Dr. Mourad Gabriel, executive director of Integral Ecology Research Center, is shown at right and below at grow sites where poison rodenticides were used. Law enforcement at a different site on national forest land discovered poison-soaked hot dogs on fish hooks strung across the area. The amount and kinds of poison varies from site to site, but even small amounts scattered about are sufficiently toxic to kill deer, bears, squirrels, mice, wood rats, raccoons, and the predators or scavengers that may feed on the poisoned animals. For many years, CSERC staff has attended conferences and workshops focusing on how to protect the rare Pacific fisher – a weasel-like furbearer of the Sierra Nevada that is currently only found in the southern portion of the range. Two decades ago, CSERC’s director walked up close to a fisher on the Stanislaus Forest, but in all of CSERC’s photo-detection surveys, no fishers have been successfully photographed in the Stanislaus Forest or in the northern portion of Yosemite Park. CSERC cameras have only detected fishers in the southern portion of Yosemite Park. There may be multiple reasons why the fisher is missing from some historically occupied areas and why there are low numbers surviving in the overall Sierra Nevada region. But scientific studies over recent years have identified rodenticides as one clear, significant threat to fishers where they do still exist.
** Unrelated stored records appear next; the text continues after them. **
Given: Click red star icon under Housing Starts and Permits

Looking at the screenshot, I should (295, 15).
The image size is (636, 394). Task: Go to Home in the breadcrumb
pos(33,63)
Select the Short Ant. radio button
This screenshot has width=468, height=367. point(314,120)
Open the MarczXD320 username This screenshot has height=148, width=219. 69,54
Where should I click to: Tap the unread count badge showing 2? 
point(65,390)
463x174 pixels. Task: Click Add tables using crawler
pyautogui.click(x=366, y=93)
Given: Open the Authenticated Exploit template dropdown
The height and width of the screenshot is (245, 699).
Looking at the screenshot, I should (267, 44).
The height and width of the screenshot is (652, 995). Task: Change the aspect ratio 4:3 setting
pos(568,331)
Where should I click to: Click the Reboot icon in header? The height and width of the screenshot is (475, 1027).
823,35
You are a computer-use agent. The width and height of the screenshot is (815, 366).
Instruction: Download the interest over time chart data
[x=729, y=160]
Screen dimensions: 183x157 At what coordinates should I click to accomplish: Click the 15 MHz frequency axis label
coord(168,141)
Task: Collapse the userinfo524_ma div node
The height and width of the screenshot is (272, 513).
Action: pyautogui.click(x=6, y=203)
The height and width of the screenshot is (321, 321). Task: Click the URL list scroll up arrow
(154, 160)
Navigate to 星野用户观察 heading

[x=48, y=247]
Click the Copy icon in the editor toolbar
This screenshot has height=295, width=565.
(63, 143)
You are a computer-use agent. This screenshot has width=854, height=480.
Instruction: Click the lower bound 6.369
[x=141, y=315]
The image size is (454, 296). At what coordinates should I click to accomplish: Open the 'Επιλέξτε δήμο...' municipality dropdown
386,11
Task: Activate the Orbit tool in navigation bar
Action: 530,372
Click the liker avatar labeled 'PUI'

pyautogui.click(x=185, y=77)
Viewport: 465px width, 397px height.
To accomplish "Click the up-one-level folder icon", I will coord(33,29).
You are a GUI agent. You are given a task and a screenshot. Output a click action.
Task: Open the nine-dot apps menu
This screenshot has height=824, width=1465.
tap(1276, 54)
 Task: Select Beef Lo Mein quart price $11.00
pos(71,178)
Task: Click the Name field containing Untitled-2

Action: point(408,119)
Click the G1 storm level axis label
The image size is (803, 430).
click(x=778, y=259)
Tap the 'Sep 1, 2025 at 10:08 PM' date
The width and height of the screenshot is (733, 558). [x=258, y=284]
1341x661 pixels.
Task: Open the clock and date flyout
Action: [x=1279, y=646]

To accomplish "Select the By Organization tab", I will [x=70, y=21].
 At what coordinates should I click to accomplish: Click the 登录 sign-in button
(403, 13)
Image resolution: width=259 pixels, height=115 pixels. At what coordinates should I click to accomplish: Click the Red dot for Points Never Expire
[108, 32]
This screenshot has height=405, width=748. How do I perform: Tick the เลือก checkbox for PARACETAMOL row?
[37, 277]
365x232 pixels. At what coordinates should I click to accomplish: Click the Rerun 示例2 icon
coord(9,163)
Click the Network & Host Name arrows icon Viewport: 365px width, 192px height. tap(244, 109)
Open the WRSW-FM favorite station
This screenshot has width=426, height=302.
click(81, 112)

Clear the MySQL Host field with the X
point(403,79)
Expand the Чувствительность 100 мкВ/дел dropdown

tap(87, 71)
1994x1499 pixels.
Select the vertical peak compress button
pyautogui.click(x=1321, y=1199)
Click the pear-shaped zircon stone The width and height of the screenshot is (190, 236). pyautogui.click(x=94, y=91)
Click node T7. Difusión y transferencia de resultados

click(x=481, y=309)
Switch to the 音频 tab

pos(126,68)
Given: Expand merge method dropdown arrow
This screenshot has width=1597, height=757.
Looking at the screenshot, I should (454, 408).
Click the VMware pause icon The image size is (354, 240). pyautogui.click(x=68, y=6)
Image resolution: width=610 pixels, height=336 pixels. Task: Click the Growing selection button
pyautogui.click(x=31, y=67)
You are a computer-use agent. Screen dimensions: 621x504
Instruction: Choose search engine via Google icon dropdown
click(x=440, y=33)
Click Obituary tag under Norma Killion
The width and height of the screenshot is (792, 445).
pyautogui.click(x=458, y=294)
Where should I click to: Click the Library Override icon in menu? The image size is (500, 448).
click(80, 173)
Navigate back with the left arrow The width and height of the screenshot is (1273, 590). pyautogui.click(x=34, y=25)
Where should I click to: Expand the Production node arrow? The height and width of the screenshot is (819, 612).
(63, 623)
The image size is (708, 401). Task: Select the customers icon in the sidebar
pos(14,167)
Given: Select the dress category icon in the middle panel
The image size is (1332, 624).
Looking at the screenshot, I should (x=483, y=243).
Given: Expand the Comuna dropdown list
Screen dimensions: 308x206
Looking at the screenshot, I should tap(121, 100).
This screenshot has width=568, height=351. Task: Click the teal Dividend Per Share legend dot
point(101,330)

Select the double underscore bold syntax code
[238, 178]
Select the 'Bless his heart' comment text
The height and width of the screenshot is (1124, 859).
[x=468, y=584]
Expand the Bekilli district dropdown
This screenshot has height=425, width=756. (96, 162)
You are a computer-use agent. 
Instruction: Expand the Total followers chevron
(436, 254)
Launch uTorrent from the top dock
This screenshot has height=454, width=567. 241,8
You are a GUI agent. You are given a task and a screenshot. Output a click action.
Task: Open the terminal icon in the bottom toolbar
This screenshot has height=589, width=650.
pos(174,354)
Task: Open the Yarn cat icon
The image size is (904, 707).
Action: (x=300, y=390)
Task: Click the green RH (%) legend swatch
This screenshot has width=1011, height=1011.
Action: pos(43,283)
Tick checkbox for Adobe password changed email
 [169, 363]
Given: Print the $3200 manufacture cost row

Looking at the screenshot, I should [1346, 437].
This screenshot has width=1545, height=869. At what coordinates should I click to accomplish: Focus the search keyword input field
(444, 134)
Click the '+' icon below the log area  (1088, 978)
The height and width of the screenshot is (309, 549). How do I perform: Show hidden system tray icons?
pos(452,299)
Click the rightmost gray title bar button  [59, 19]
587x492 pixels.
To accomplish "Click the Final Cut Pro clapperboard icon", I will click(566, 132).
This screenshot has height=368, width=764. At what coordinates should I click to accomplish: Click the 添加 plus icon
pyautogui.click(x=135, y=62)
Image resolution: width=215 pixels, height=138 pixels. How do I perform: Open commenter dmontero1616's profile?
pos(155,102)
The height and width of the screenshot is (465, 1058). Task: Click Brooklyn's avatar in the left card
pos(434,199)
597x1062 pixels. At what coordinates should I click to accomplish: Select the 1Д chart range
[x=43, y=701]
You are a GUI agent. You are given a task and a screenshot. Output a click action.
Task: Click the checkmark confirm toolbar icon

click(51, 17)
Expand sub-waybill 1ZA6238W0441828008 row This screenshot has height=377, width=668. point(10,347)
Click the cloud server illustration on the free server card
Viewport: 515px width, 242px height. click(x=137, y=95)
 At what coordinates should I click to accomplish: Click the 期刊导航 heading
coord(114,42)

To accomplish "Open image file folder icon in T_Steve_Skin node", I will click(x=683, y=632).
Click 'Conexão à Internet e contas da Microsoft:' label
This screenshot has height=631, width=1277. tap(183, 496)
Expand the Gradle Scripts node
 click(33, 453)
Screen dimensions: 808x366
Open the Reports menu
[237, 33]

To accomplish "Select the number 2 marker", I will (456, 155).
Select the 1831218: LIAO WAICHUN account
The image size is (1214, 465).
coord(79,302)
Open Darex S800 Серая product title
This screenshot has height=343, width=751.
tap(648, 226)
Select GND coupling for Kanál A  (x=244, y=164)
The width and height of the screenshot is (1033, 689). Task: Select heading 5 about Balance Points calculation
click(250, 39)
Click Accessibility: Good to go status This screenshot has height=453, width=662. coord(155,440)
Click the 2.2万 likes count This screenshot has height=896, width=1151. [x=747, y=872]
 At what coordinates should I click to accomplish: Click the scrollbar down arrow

Public land officials acknowledge that law enforcement staffing is inadequate to locate all of the illegal grow sites on national park, national forest, and BLM lands of the region. Even where grow sites are discovered and pot is stripped by law enforcement crews, there often is no funding or trained personnel available to remove all the trash and the highly poisonous rodenticides or other toxic materials at these remote forest sites. Thus, the poisons may keep on killing.